AVAILABLE DATA:
---

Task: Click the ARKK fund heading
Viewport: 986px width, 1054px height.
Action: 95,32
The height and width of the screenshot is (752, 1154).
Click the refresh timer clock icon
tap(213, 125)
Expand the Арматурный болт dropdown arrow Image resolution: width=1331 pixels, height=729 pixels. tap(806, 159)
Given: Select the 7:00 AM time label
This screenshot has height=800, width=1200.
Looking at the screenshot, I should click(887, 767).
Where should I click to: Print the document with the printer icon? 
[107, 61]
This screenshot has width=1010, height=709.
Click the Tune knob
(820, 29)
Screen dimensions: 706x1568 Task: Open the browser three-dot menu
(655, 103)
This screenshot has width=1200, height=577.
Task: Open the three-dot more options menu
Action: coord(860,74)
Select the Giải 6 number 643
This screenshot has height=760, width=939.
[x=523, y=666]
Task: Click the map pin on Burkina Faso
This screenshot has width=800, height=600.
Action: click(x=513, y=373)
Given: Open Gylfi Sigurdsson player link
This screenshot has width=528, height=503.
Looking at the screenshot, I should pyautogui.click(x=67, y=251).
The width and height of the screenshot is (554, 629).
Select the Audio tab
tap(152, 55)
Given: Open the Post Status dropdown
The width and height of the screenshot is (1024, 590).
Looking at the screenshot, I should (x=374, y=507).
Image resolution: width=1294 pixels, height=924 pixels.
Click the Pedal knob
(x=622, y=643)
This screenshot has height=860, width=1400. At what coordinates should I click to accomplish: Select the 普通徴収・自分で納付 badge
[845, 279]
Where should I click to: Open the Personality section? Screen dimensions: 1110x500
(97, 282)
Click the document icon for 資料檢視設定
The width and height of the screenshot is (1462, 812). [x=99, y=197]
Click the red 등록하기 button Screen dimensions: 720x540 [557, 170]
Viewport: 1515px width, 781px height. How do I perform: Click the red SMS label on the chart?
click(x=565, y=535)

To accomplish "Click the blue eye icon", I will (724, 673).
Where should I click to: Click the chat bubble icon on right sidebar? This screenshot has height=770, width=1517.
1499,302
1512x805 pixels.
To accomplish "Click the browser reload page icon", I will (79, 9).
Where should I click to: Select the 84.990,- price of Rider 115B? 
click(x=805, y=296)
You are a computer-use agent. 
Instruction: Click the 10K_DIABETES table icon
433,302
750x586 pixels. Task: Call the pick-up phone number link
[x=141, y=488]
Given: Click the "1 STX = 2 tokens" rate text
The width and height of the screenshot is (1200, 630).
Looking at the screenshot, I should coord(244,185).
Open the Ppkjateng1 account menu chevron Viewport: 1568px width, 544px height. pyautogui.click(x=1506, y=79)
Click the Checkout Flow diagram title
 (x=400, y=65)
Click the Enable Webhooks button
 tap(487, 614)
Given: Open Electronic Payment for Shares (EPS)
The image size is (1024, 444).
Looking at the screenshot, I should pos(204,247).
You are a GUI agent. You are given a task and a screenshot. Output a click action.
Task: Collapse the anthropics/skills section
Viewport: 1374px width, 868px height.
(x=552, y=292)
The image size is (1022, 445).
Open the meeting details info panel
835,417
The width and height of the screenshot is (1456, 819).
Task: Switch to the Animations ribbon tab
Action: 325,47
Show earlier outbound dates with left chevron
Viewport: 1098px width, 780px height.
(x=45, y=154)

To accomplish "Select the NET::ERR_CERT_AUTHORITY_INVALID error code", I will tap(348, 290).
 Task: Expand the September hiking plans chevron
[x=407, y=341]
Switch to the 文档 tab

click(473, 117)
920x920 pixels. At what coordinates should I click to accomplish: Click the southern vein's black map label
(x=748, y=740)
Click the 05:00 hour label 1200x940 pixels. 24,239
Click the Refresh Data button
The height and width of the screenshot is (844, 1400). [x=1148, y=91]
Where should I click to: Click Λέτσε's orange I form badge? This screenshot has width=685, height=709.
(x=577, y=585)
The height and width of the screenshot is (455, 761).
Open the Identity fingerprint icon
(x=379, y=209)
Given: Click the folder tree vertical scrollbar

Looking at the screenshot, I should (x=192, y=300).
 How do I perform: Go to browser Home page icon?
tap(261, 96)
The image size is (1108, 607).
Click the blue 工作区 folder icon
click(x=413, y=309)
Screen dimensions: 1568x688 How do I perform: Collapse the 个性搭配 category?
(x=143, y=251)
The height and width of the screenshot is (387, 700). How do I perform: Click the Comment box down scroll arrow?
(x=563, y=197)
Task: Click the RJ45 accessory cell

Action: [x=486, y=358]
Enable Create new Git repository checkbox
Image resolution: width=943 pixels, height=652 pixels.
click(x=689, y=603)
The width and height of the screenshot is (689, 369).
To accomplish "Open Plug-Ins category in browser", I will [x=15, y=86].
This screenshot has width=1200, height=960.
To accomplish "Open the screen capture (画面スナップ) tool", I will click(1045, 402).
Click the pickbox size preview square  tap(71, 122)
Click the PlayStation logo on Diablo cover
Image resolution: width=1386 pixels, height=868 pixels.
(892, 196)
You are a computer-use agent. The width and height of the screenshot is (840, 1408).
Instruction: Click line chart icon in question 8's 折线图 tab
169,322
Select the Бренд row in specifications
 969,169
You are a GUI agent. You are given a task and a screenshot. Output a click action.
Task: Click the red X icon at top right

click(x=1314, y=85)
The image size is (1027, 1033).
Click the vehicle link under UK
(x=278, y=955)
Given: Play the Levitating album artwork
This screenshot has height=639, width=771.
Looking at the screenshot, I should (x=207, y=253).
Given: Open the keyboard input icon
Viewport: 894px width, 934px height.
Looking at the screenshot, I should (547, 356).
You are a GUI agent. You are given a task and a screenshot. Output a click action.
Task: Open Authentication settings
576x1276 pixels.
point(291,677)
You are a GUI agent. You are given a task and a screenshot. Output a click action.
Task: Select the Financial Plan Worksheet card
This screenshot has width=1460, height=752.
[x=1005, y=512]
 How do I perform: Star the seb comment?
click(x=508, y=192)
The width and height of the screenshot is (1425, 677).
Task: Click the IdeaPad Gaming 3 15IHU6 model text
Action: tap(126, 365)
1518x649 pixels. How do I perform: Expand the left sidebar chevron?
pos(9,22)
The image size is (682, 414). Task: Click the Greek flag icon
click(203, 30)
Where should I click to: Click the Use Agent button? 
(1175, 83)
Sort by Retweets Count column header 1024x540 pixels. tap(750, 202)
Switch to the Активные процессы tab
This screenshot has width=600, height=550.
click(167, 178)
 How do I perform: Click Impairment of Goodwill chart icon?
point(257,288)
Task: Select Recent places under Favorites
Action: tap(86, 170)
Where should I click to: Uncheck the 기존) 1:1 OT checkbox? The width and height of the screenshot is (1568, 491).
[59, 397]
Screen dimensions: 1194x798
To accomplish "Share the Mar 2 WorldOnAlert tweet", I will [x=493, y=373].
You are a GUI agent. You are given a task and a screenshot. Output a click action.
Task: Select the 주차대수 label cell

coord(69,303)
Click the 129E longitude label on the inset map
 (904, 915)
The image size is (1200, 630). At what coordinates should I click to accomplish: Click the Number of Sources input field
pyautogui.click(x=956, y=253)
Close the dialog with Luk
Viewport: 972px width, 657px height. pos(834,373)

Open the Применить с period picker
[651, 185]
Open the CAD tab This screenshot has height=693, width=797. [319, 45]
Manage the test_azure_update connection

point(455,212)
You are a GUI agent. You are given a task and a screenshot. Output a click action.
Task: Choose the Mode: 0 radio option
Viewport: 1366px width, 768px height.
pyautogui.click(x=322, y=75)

---

Write out exactly the lines above from the line with "Click the Refresh Data button" through the line with "Given: Open the keyboard input icon", both of them included, and leave out all other lines.

Click the Refresh Data button
The height and width of the screenshot is (844, 1400). [x=1148, y=91]
Where should I click to: Click Λέτσε's orange I form badge? This screenshot has width=685, height=709.
(x=577, y=585)
The height and width of the screenshot is (455, 761).
Open the Identity fingerprint icon
(x=379, y=209)
Given: Click the folder tree vertical scrollbar

Looking at the screenshot, I should (x=192, y=300).
 How do I perform: Go to browser Home page icon?
tap(261, 96)
The image size is (1108, 607).
Click the blue 工作区 folder icon
click(x=413, y=309)
Screen dimensions: 1568x688 How do I perform: Collapse the 个性搭配 category?
(x=143, y=251)
The height and width of the screenshot is (387, 700). How do I perform: Click the Comment box down scroll arrow?
(x=563, y=197)
Task: Click the RJ45 accessory cell

Action: [x=486, y=358]
Enable Create new Git repository checkbox
Image resolution: width=943 pixels, height=652 pixels.
click(x=689, y=603)
The width and height of the screenshot is (689, 369).
To accomplish "Open Plug-Ins category in browser", I will [x=15, y=86].
This screenshot has width=1200, height=960.
To accomplish "Open the screen capture (画面スナップ) tool", I will click(1045, 402).
Click the pickbox size preview square  tap(71, 122)
Click the PlayStation logo on Diablo cover
Image resolution: width=1386 pixels, height=868 pixels.
(892, 196)
You are a computer-use agent. The width and height of the screenshot is (840, 1408).
Instruction: Click line chart icon in question 8's 折线图 tab
169,322
Select the Бренд row in specifications
 969,169
You are a GUI agent. You are given a task and a screenshot. Output a click action.
Task: Click the red X icon at top right

click(x=1314, y=85)
The image size is (1027, 1033).
Click the vehicle link under UK
(x=278, y=955)
Given: Play the Levitating album artwork
This screenshot has height=639, width=771.
Looking at the screenshot, I should (x=207, y=253).
Given: Open the keyboard input icon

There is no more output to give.